MATERIAL AND METHODS
We examined 125 pregnant women with chlamydial infection at gestational age 37—41 weeks. Group 1 included 83 pregnant women with acute course of chlamydial infection; 39 gave birth to children with congenital infectious diseases and 44 had healthy children. Group 2 included 42 pregnant women carrying Chlamydia trachomatis: 22 patients gave birth to children with congenital infectious disease and 20 had healthy children.
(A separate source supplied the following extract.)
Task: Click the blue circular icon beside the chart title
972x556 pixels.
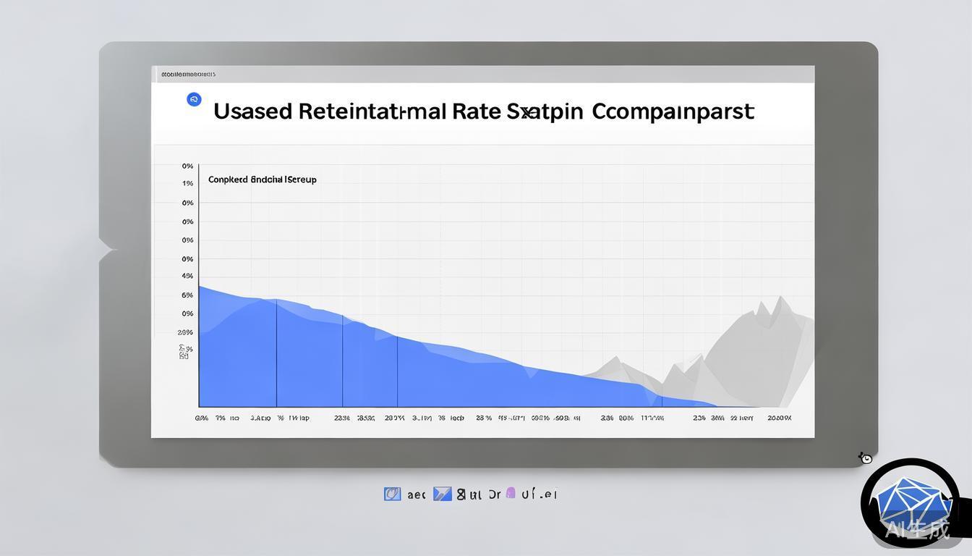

In serum, acute-phase proteins and proinflammatory cytokines were determined by quantitative rocket immunoelectrophoresis and immunoturbidimetry.
RESULTS
It was found that the concentration of alpha-2-macroglobulin, lactoferrin, alpha-1-antitrypsin was increased in the blood serum of pregnant women of the 1st group who gave birth to children with congenital infectious diseases in comparison with that of pregnant women of the 1st group who gave birth to healthy children and pregnant women of the comparison group. Group 2 pregnant women who gave birth to children with congenital infectious disease had increased concentrations of lactoferrin and alpha-1-antitrypsin, while concentrations of alpha-2-macroglobulin were not significantly different from those of the comparison group. The content of tumor necrosis factor α was elevated in groups 1 and 2, irrespective of the outcome of labor. Interleukin-6 levels were also elevated in chlamydial infection, except in group 1 pregnant women who gave birth to children with congenital infectious diseases, where they were reduced.
CONCLUSION
Determination of serum concentrations of alpha-1-antitrypsin, lactoferrin, tumor necrosis factor α and interleukin-6 in pregnant women allows to predict the condition of the newborn at any variant of the course of chlamydial infection. In acute chlamydial infection and birth of children with congenital infectious disease, an increase in the content of acute-phase proteins — lactoferrin, alpha-1-antitrypsin and alpha-2-macroglobulin, and a decrease in the level of interleukin-6 are prognostically significant. Birth of children with congenital infectious disease when carrying chlamydial infection is associated with an increase in the concentration of lactoferrin and alpha-1-antitrypsin. The level of tumor necrosis factor α is elevated in all variants of the course of chlamydial infection and birth.